* Problem details *
Pictures do not belong in the copy. Output exactly the lines from the one containing "Task: Click the Zone heading in details panel" to the end of the listing below.

* Stored data *
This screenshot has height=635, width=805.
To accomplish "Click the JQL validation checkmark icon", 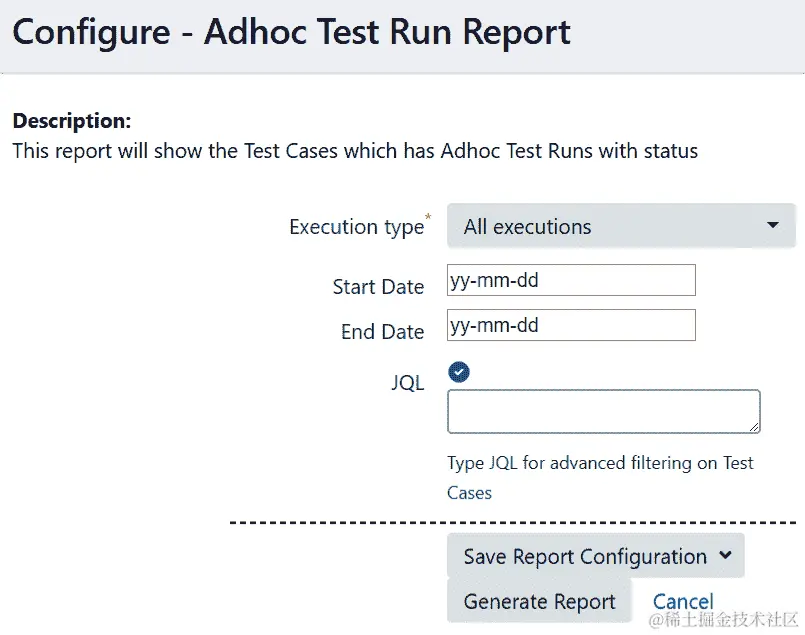I will pos(458,372).
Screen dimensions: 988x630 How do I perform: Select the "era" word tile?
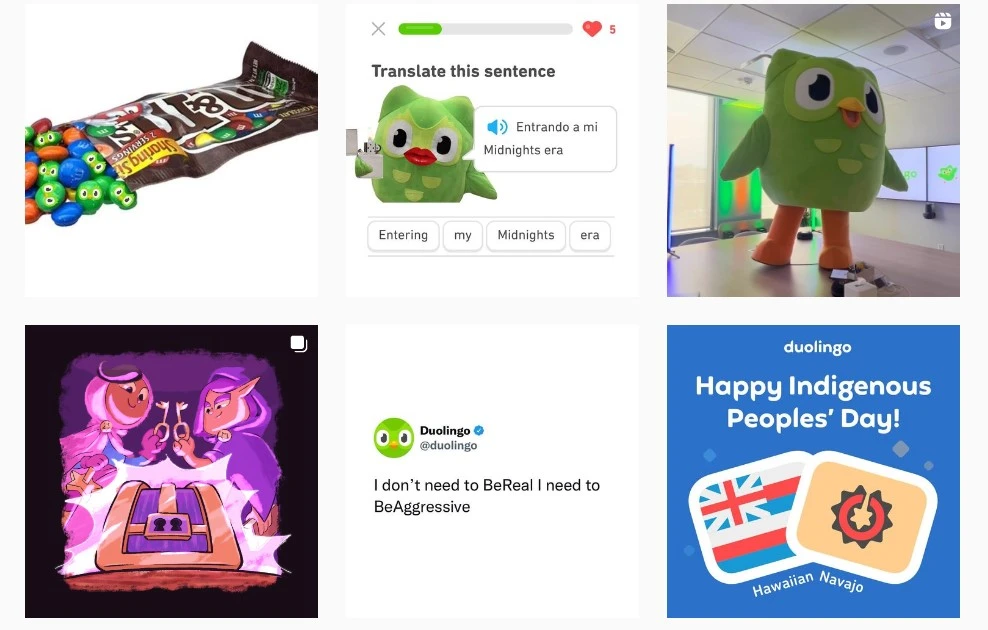tap(590, 235)
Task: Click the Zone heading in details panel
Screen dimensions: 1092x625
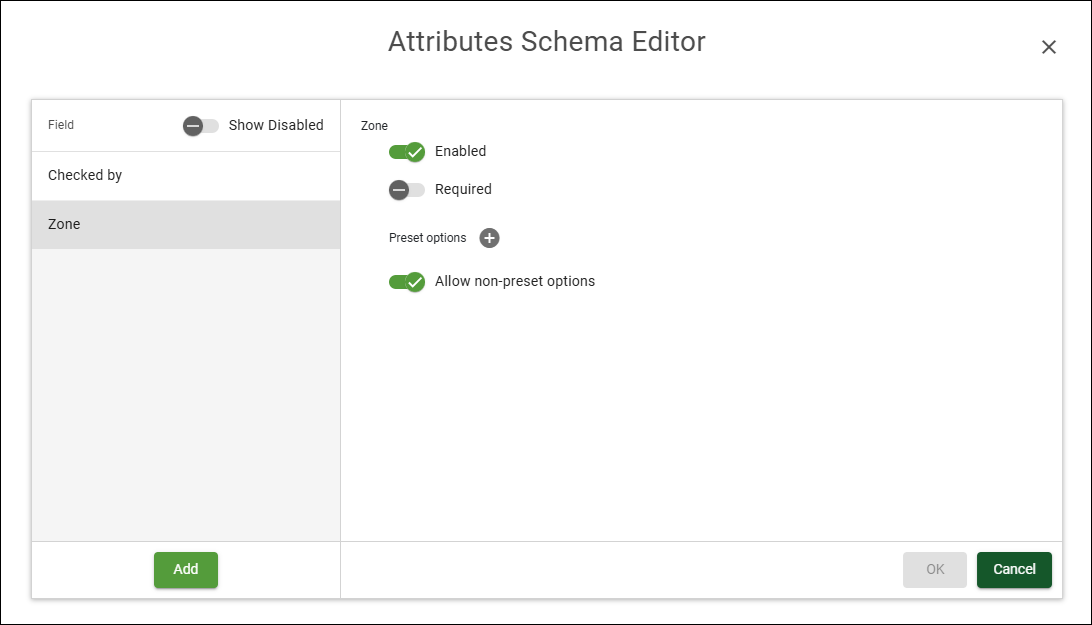Action: (x=374, y=126)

* The answer *
Task: Click the Zone heading in details panel
Screen dimensions: 1092x625
Action: (x=374, y=126)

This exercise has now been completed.